Dive Brief:
- The pressure of AI adoption is weighing on enterprise tech leaders, as 61% report that they fear losing their job if they fail to lead their organization through the AI transition, a survey of 2,400 knowledge workers and executives by AI platform Writer found.
- Three-quarters of executives said they are expecting AI use across their organizations to expand within the next five years. But increased use comes with feelings of insecurity, the report found — half of executives said that they feel their own skills are becoming obsolete in the age of AI.
- Tech executives that succeed through their AI transitions will take an authoritative approach to their strategies, said Mina Alaghband, chief customer officer at Writer, in an email to CIO Dive. “The executives showing real agency aren’t asking ‘What’s our AI strategy?’” she said. “They’re asking, ‘What’s my access to the tools and infrastructure I need to build my own agent workforce, and how are we governing this at scale?’”
Dive Insight:
AI adoption is creating a sense of job insecurity across all enterprise stages, as tech executives and younger-career knowledge workers alike fear the technology will displace them.
AI spending and deployment is expected to triple in the next two years, according to Deloitte.
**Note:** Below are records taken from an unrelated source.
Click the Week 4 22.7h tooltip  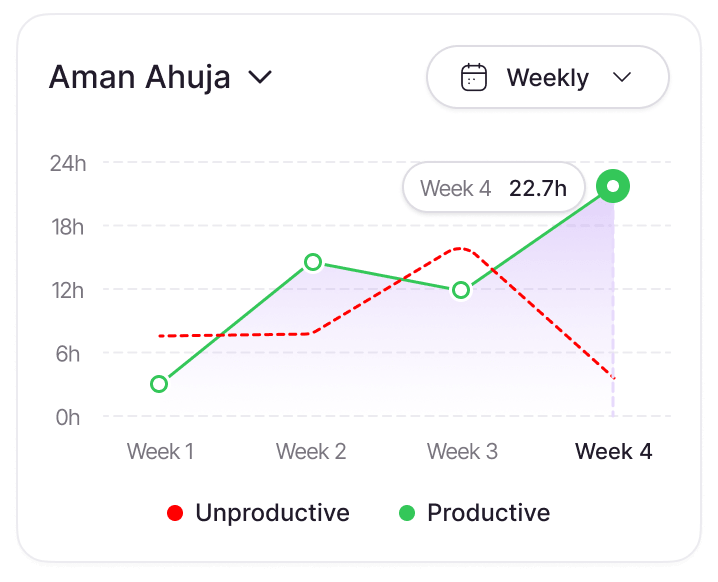pyautogui.click(x=494, y=187)
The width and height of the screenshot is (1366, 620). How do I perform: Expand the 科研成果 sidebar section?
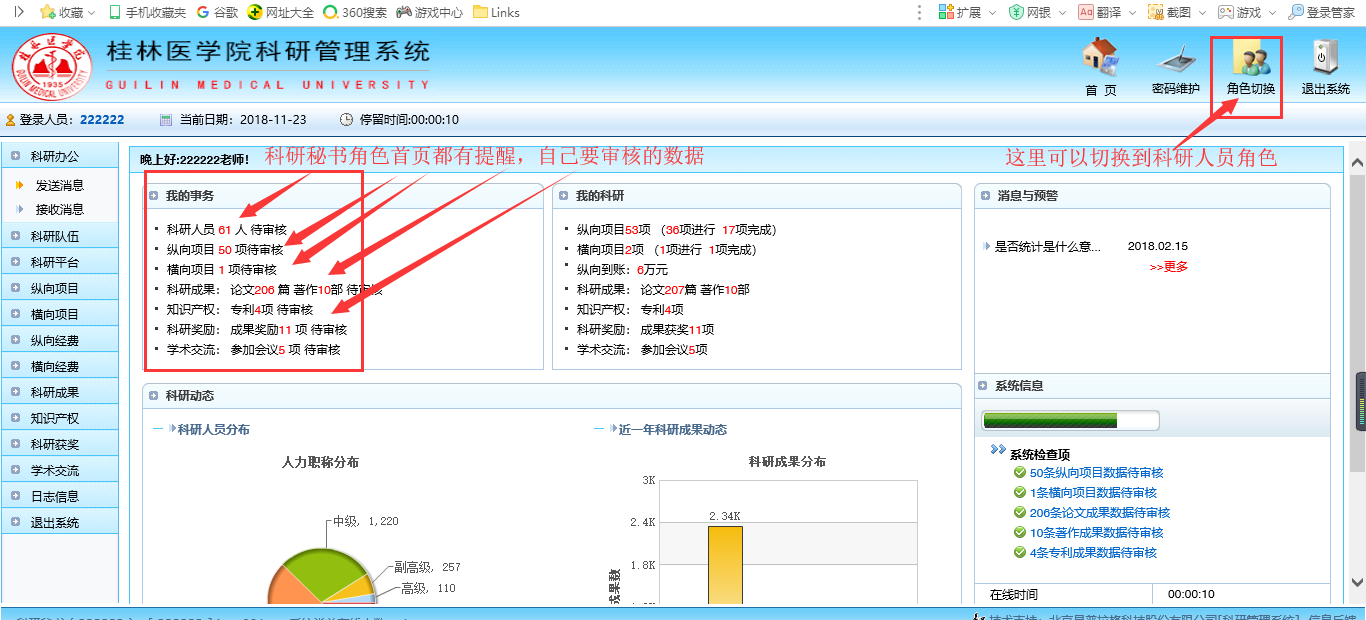[x=55, y=393]
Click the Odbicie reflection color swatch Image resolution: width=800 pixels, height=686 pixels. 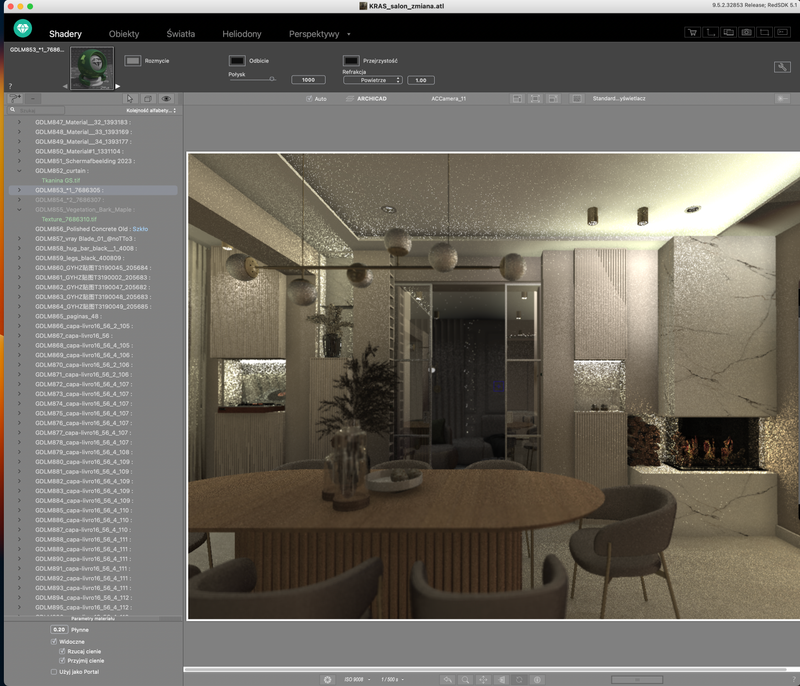(237, 61)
The spending surge indicates further enterprise adoption as businesses deal with the fallout.
Meanwhile, 75% of executives said they expect AI agents to be part of their company’s C-suite within the next five years. But executives reported that AI skillsets are lacking — 58% said they think their fellow C-suite leaders don’t have the fundamental knowledge to make AI strategy decisions.
The disconnect is creating stress for top-level tech executives, the report found. More than half said AI adoption has created “power struggles and disruption” at their organizations, and 69% reported they are undergoing layoffs because of AI.
Nearly half of executives said these issues with adoption could lead to them losing their jobs in the next year. But human-centered skills such as judgement, domain expertise and institutional knowledge aren’t being displaced, Alaghband said.
Tech leaders should look at AI strategies as talent decisions, considering what expertise they are aiming to systematize, or which judgement frameworks they are aiming to build into AI workflows, she said.
“The most sophisticated organizations are capturing decades of tacit knowledge and distributing it enterprisewide through intelligent systems,” she said.
The report found that most organizations have a gap in employee expertise. On one side are super users that report high levels of use and productivity. On the other, those who rarely use or resist it. The gap exists in knowledge workers and in the C-suite, the report found.
AI is fundamentally redefining jobs, Alaghband said. It is shifting value away from executing tasks to orchestrating system.
“The onus is on leaders to raise the ceiling on human ambition,” Alaghband said. Executives must “help people reimagine roles that don’t exist yet, champion cross-functional ownership over narrow specialization, and recognize that influence now follows outcomes and AI leverage — not activity or tenure.”